Significance. If the implementation faithfully matches the described models, this tool would provide substantial value to the sub-THz communications community by enabling hardware-aware, reproducible simulations of cascaded front-haul and RF impairments without physical testbeds. The open-source release, configuration interface, and waveform/metric export features directly address the need for accessible platforms to study impairment accumulation and system-level algorithmic choices in high-bandwidth distributed MIMO setups.

minor comments (1)
  1. [Abstract] The abstract and introduction would benefit from an explicit statement of the simulator's supported bandwidth range and computational scaling to help readers assess applicability to their target scenarios.

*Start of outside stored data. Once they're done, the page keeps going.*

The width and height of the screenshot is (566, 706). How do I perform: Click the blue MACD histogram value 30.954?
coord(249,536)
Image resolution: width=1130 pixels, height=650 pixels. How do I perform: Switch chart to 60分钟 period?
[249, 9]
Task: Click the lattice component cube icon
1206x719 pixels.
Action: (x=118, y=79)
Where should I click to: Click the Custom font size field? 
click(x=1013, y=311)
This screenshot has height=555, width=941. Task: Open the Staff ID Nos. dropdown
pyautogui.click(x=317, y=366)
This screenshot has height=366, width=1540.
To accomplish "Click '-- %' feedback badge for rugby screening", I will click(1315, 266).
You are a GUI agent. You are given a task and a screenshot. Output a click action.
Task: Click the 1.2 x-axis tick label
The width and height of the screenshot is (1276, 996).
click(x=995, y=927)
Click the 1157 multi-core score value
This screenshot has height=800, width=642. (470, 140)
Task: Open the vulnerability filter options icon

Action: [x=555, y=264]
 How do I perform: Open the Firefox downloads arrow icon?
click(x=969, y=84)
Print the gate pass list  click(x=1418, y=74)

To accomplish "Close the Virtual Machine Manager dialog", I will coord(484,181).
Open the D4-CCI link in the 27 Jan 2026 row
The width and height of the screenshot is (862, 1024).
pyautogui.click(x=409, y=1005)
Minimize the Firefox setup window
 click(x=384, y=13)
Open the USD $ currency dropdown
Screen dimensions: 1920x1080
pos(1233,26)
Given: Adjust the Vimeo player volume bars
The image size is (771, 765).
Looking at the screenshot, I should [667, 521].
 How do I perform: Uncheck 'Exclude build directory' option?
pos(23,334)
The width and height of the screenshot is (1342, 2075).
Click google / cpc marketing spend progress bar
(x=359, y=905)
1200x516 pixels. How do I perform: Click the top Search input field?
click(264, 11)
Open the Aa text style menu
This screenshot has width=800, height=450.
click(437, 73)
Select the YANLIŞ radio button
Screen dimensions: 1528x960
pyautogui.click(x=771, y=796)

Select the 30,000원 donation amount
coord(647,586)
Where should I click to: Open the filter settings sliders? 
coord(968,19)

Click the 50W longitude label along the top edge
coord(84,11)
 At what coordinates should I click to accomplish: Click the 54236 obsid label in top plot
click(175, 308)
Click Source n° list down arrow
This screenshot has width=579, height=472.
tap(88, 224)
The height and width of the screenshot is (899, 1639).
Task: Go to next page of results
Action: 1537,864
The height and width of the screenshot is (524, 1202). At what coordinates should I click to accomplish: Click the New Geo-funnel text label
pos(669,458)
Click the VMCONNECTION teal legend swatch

Simulated Author's Rebuttal

0 responses · 0 unresolved

We thank the referee for the positive review and the recommendation to accept the manuscript. The recognition of the simulator's potential value to the sub-THz communications community is appreciated.

Circularity Check

0 steps flagged

No circularity: tool-description paper with no derived predictions

full rationale

The manuscript describes an open-source, configuration-driven simulator implementing a waveform-level chain (CP-OFDM baseband through measurement-parameterized PMF/coupler links to RUs with configurable impairments, plus channel models). No new equations are derived, no parameters are fitted to data and then called predictions, and no uniqueness theorems or ansatzes are smuggled via self-citation. The central claim is the existence and architecture of the tool itself; model equations are presented as configurable blocks whose fidelity is a user-facing caveat, not a load-bearing derivation. The open-source release allows direct verification that the implementation matches the text, rendering the contribution self-contained against external benchmarks.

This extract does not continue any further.